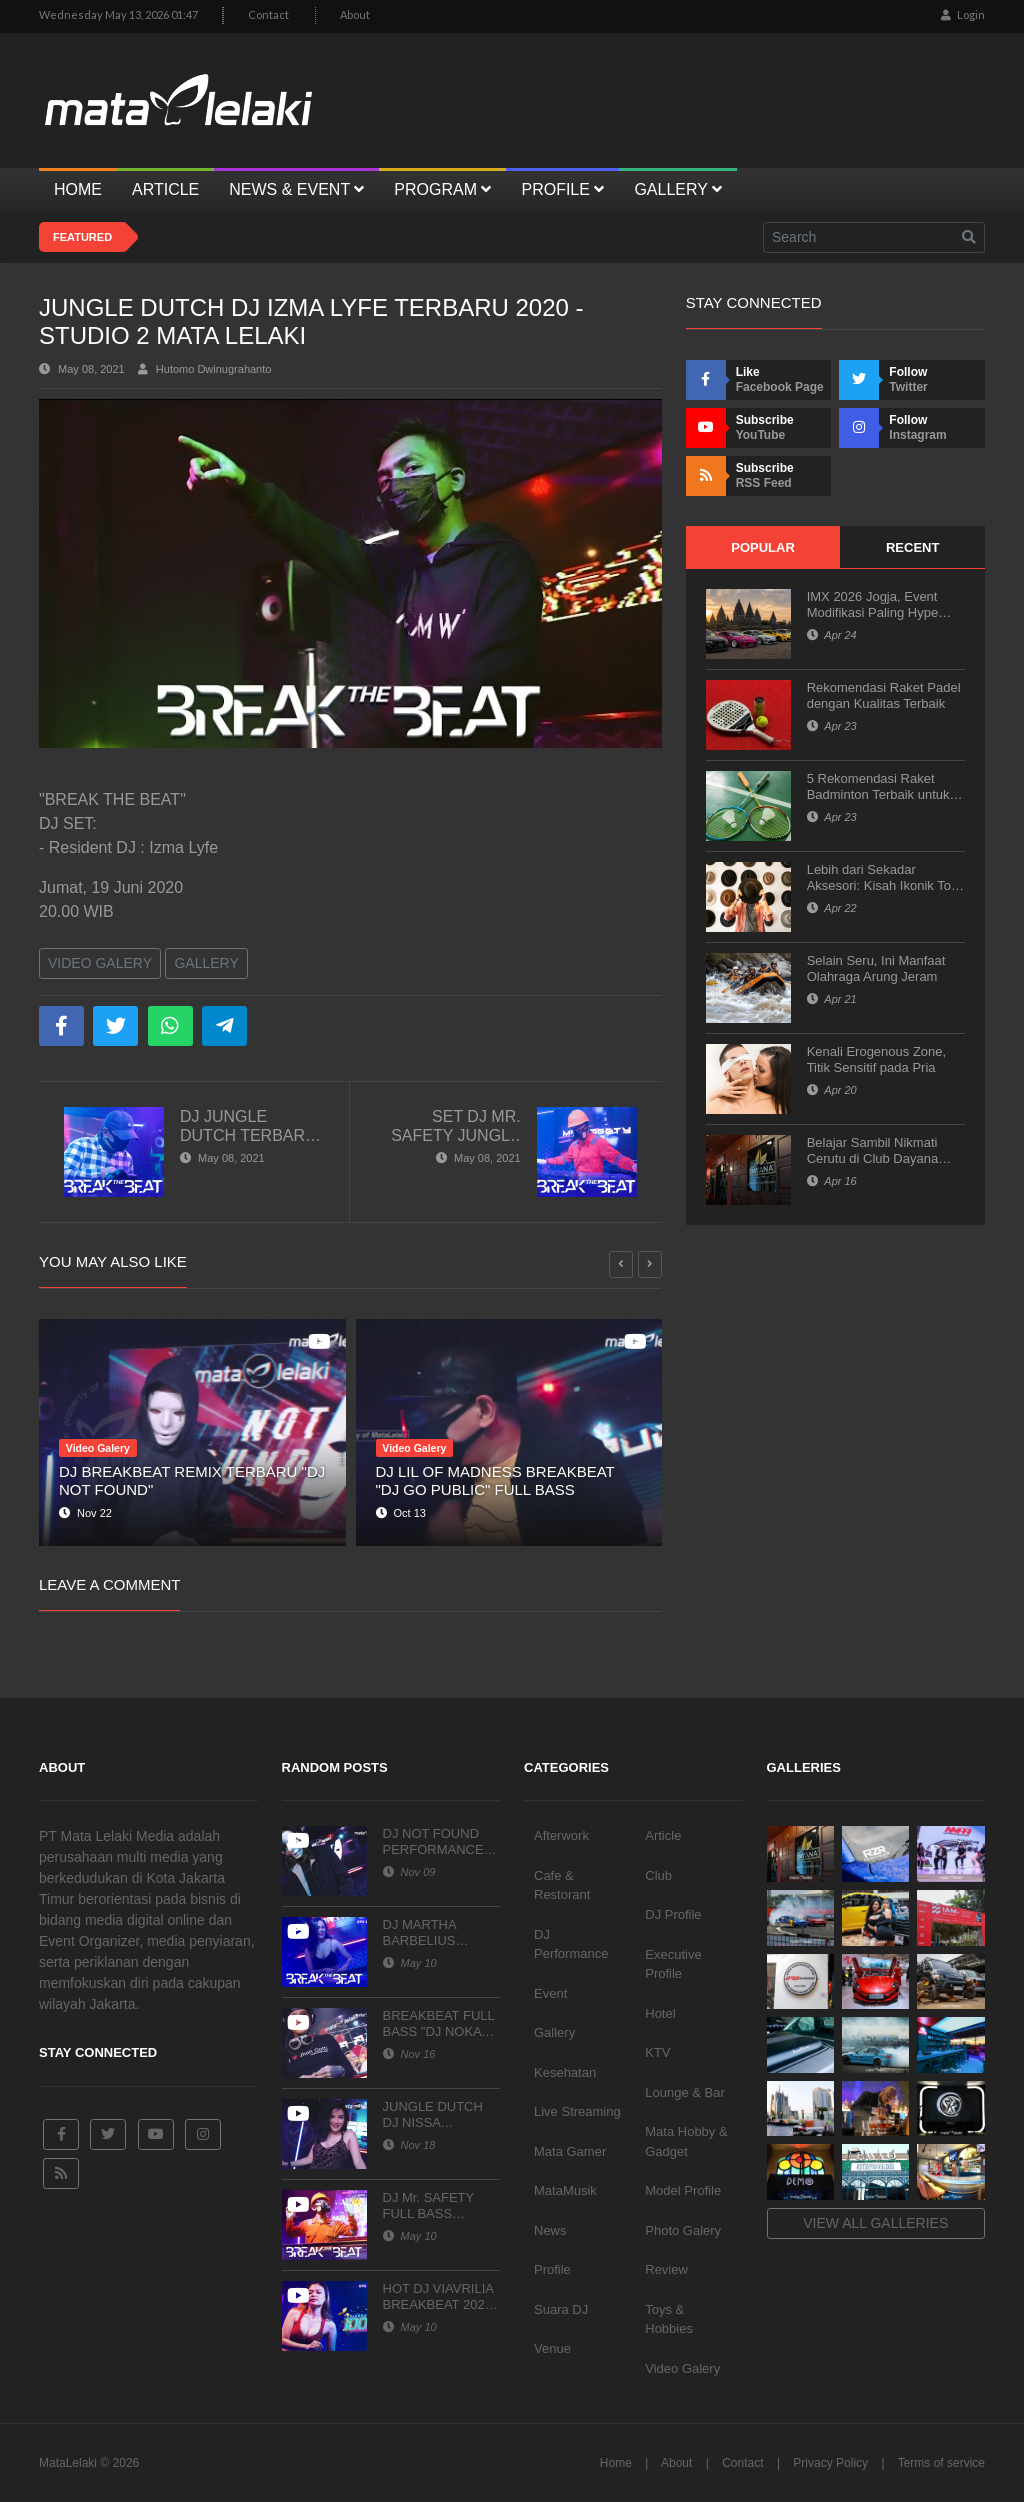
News (550, 2230)
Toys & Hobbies (669, 2319)
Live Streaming (577, 2111)
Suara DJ (561, 2309)
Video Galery (100, 963)
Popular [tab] (763, 547)
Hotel (660, 2013)
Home (616, 2463)
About (355, 14)
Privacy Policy (830, 2463)
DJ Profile (673, 1914)
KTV (657, 2052)
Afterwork (561, 1835)
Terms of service (941, 2463)
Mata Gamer (570, 2151)
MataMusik (565, 2190)
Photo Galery (683, 2230)
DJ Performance (571, 1944)
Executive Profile (673, 1964)
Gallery (206, 963)
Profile (552, 2269)
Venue (552, 2348)
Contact (268, 14)
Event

### Required task
Copy every line of the records above word for word, omitting the picture.

### Output for this exercise
News (550, 2230)
Toys & Hobbies (669, 2319)
Live Streaming (577, 2111)
Suara DJ (561, 2309)
Video Galery (100, 963)
Popular [tab] (763, 547)
Hotel (660, 2013)
Home (616, 2463)
About (355, 14)
Privacy Policy (830, 2463)
DJ Profile (673, 1914)
KTV (657, 2052)
Afterwork (561, 1835)
Terms of service (941, 2463)
Mata Gamer (570, 2151)
MataMusik (565, 2190)
Photo Galery (683, 2230)
DJ Performance (571, 1944)
Executive Profile (673, 1964)
Gallery (206, 963)
Profile (552, 2269)
Venue (552, 2348)
Contact (268, 14)
Event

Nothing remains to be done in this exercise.